2.2.2 Interface Circuit of X9313 and Single Chip Microcomputer The commonly used AT89C2051 single chip microcomputer is taken as an example to introduce the interface circuit of digital potentiometer and single chip microcomputer. The three control terminals of the potentiometer are connected to P1.7, P1.6 and P1.5 of AT89C2051. A power-on reset circuit is formed by R1 and C1, and a crystal oscillator circuit is formed by C2, C3 and a quartz crystal JT. Because the I/O port of the MCU has a pull-up resistor inside, the above control terminals are all high level when the power is turned on, and the potentiometer is in the standby state. The application is the same as the above example. 

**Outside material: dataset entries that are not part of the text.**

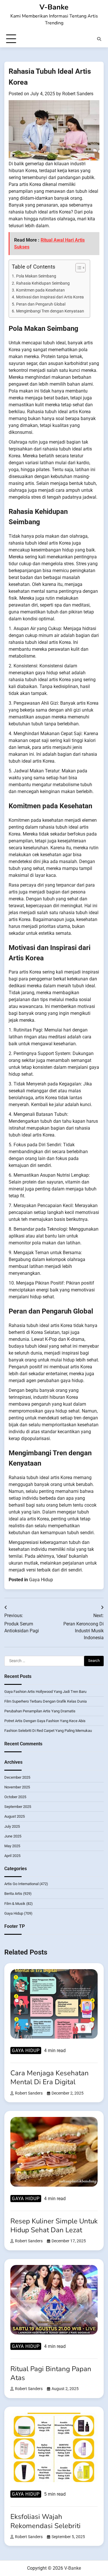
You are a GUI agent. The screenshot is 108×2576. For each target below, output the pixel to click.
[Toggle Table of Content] (77, 268)
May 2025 (12, 1846)
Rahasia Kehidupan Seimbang (43, 283)
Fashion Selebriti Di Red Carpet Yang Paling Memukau (48, 1730)
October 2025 (15, 1797)
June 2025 (12, 1836)
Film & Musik (14, 1903)
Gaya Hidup (41, 1579)
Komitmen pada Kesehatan (40, 290)
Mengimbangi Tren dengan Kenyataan (50, 311)
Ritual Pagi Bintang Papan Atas (50, 2373)
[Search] (99, 39)
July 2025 (12, 1826)
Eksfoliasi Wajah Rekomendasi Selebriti (45, 2521)
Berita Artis (13, 1893)
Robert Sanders (77, 93)
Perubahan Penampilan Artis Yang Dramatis (39, 1711)
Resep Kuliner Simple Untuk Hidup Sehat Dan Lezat (54, 2225)
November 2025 (17, 1787)
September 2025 (17, 1806)
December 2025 (17, 1777)
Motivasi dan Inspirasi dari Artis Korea (50, 297)
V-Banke (54, 7)
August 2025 (14, 1816)
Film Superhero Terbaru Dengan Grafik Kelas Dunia (45, 1701)
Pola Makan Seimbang (36, 276)
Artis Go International (21, 1884)
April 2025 (12, 1856)
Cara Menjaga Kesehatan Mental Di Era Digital (49, 2077)
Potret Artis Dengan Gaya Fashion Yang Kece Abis (45, 1721)
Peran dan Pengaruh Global (40, 304)
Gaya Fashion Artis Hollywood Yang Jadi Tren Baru (45, 1691)
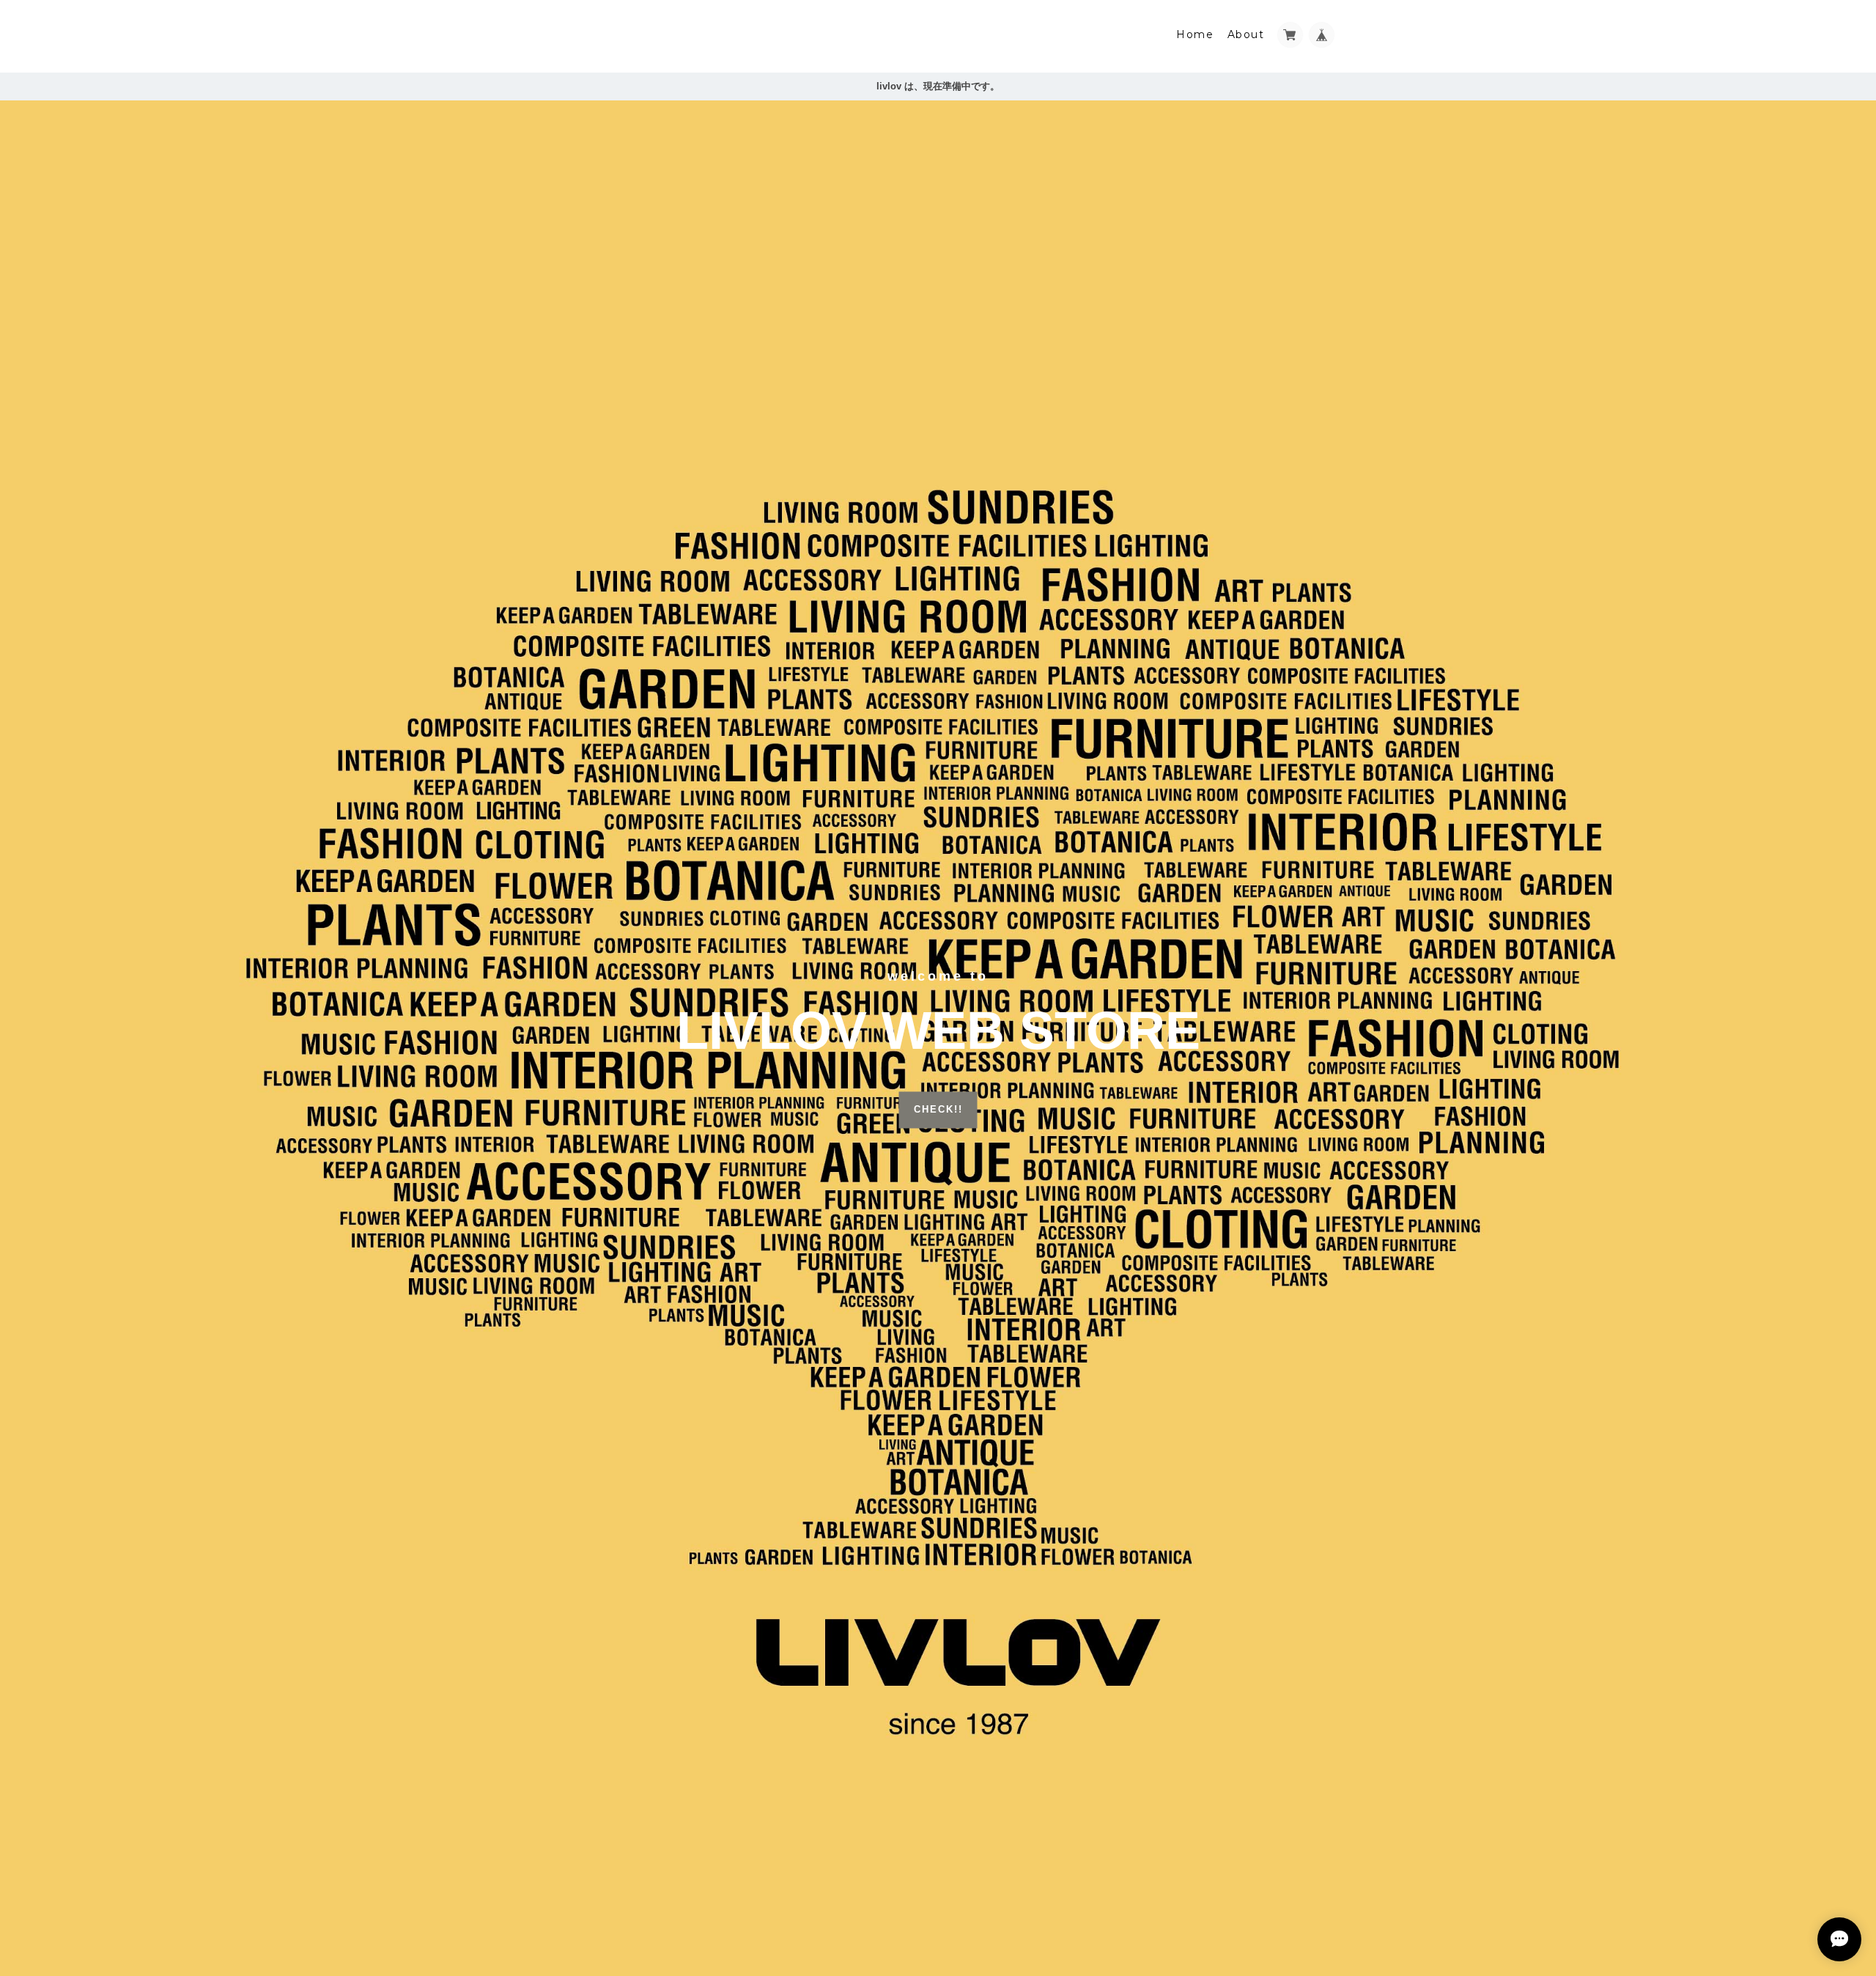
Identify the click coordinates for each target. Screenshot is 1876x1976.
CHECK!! (938, 1110)
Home (1195, 34)
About (1245, 34)
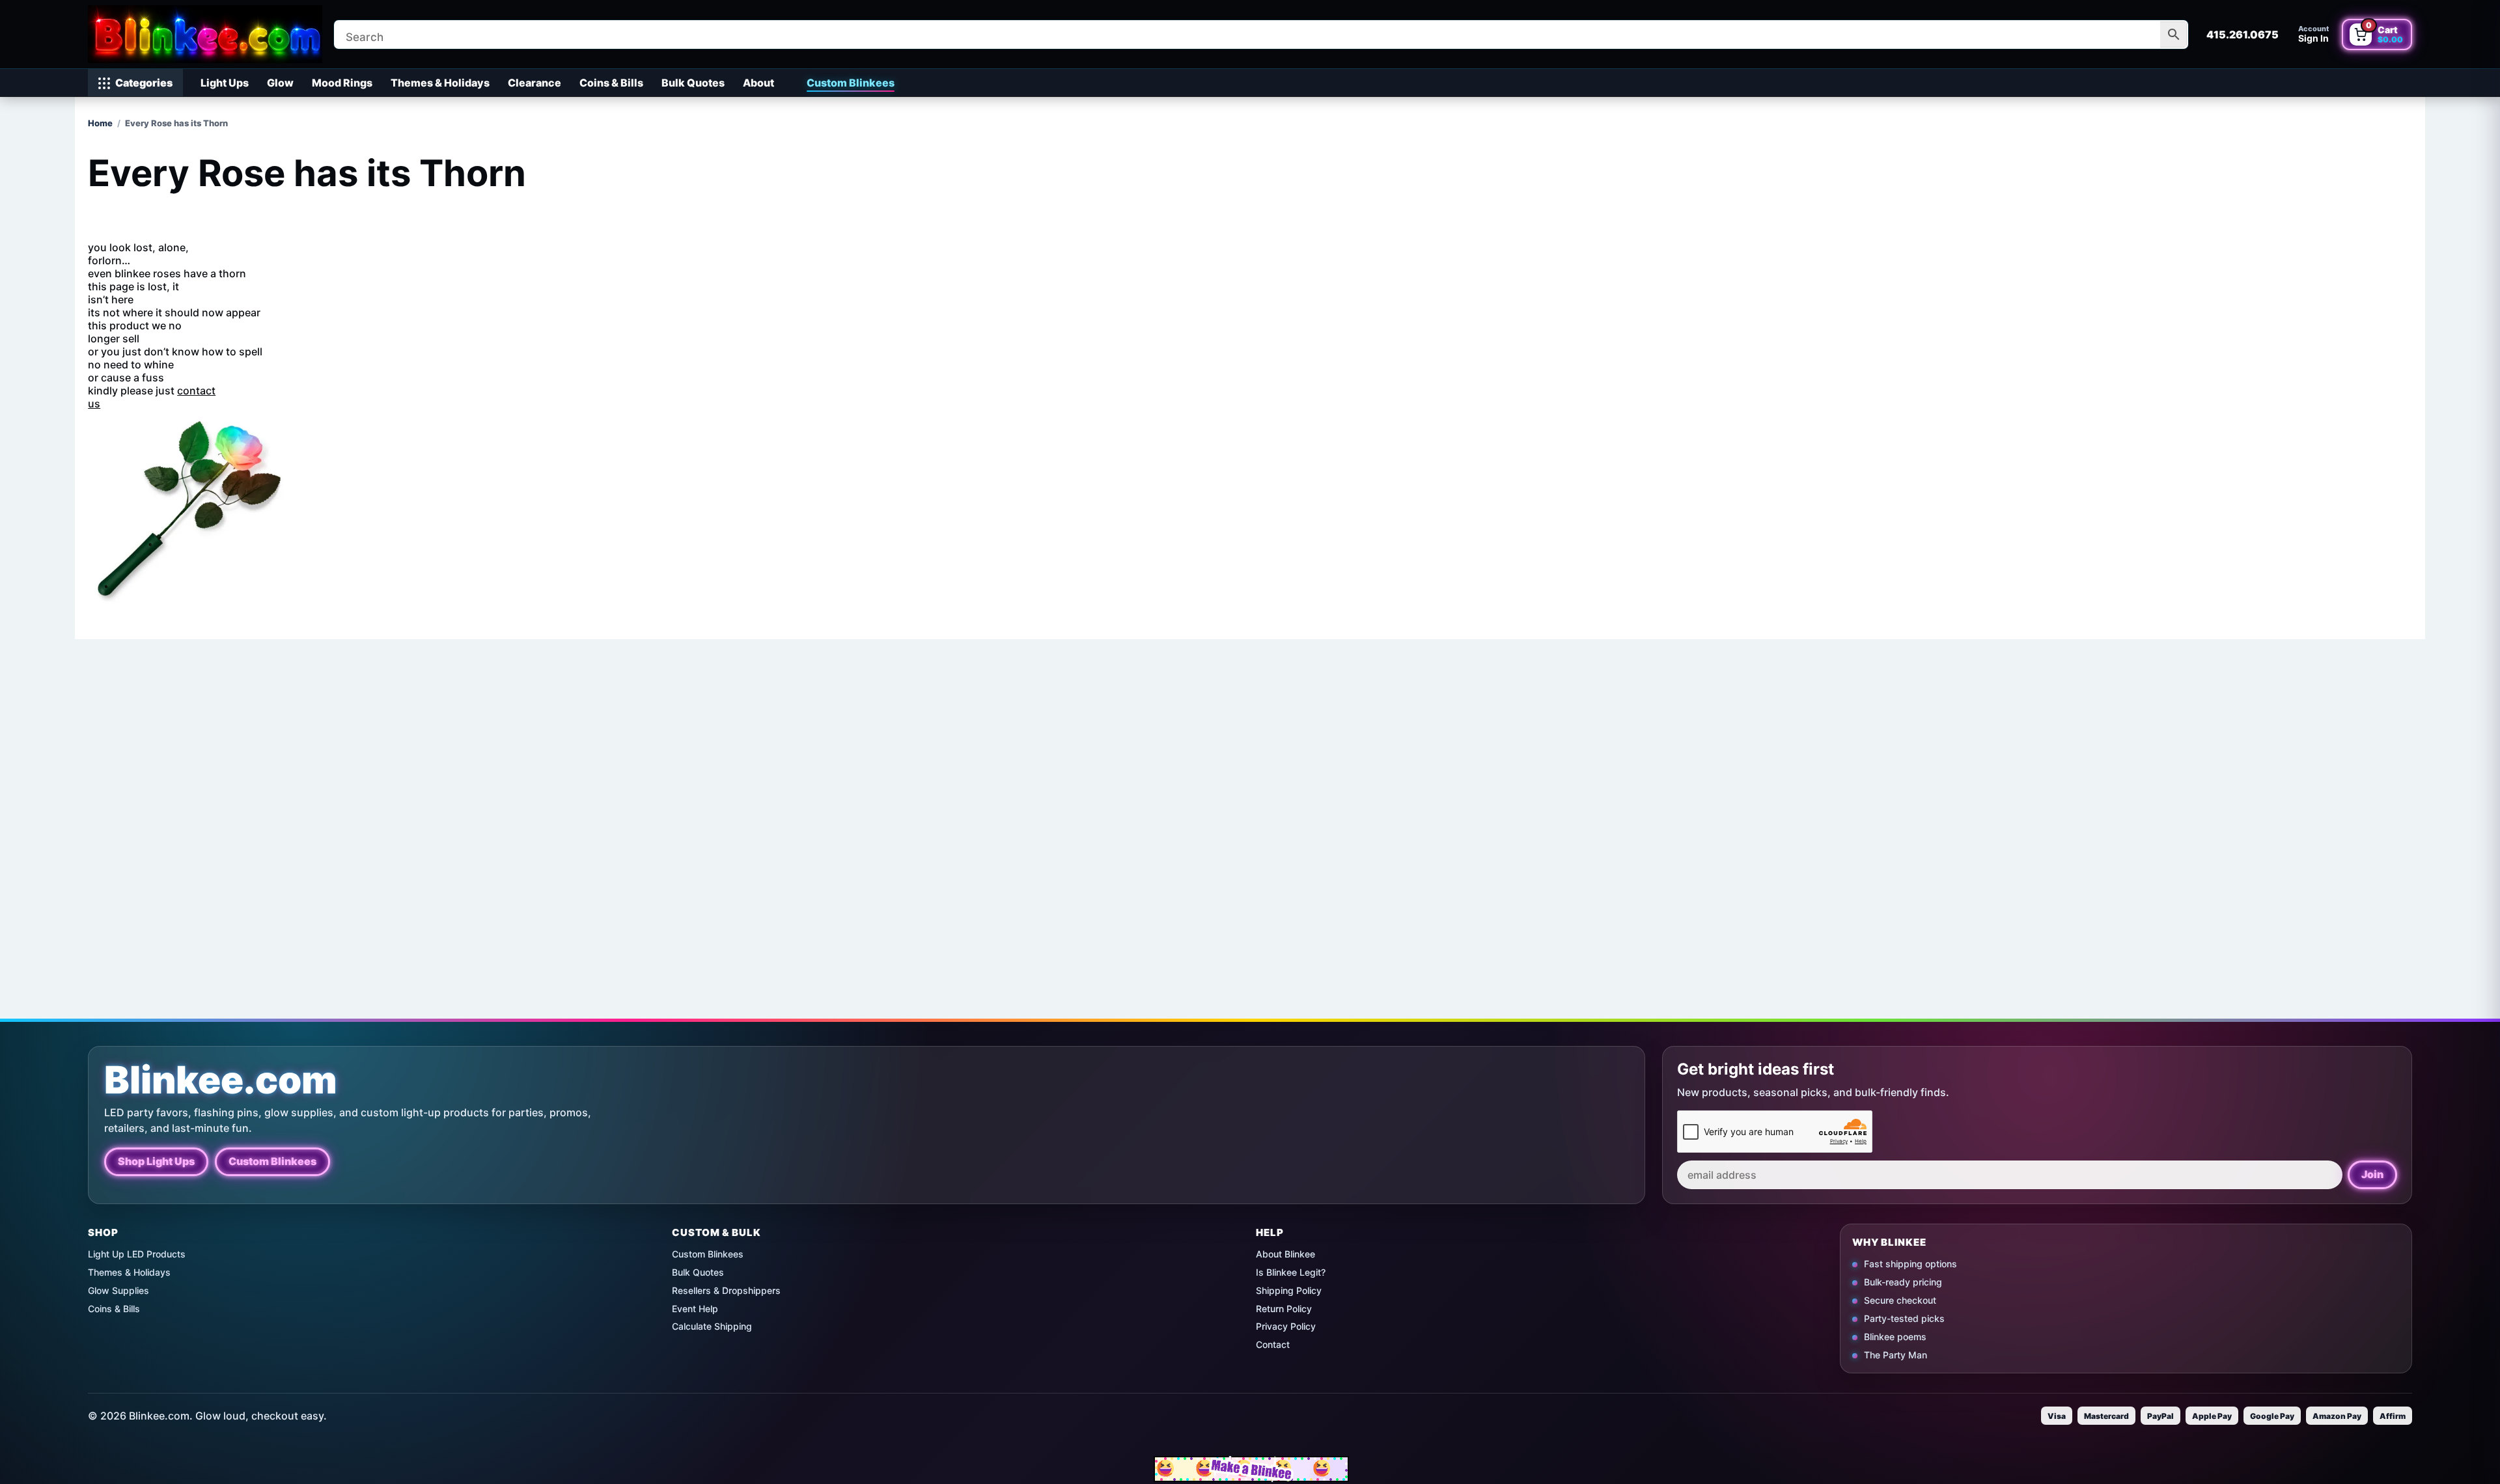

The relevant program code is as follows: 
The above program implements UD to a high level. At this time, 50 pulses are sent to the digital potentiometer, and the resistance is increased so that the voltage between the high and low terminals is 2.5V. The digital potentiometer is controlled by a single-chip microcomputer to control the size of the digital potentiometer, thereby conveniently and accurately changing the resistance value. However, in practical applications, attention should be paid to the analysis and compensation of the error of the digital potentiometer.
3 Conclusion Digital potentiometers are a promising new type of electronic device that can replace traditional mechanical potentiometers in many areas. The advantages are: high adjustment precision; no noise, extremely long working life; no mechanical wear; data can be read and written; configuration register and data register; multi-level storage function. It is widely used in instrumentation, computer and communication equipment, household appliances, health care products, industrial control and other fields. Any type of resistor that requires parameter adjustment and control can be used to form a programmable analog circuit using a digital potentiometer. However, in actual use, special attention should be paid to the resistance adjustment error of the digital potentiometer, which may be different due to different application occasions. Therefore, in practical applications, it is better to use the A/D conversion circuit to accurately measure it and compensate it with a single-chip microcomputer.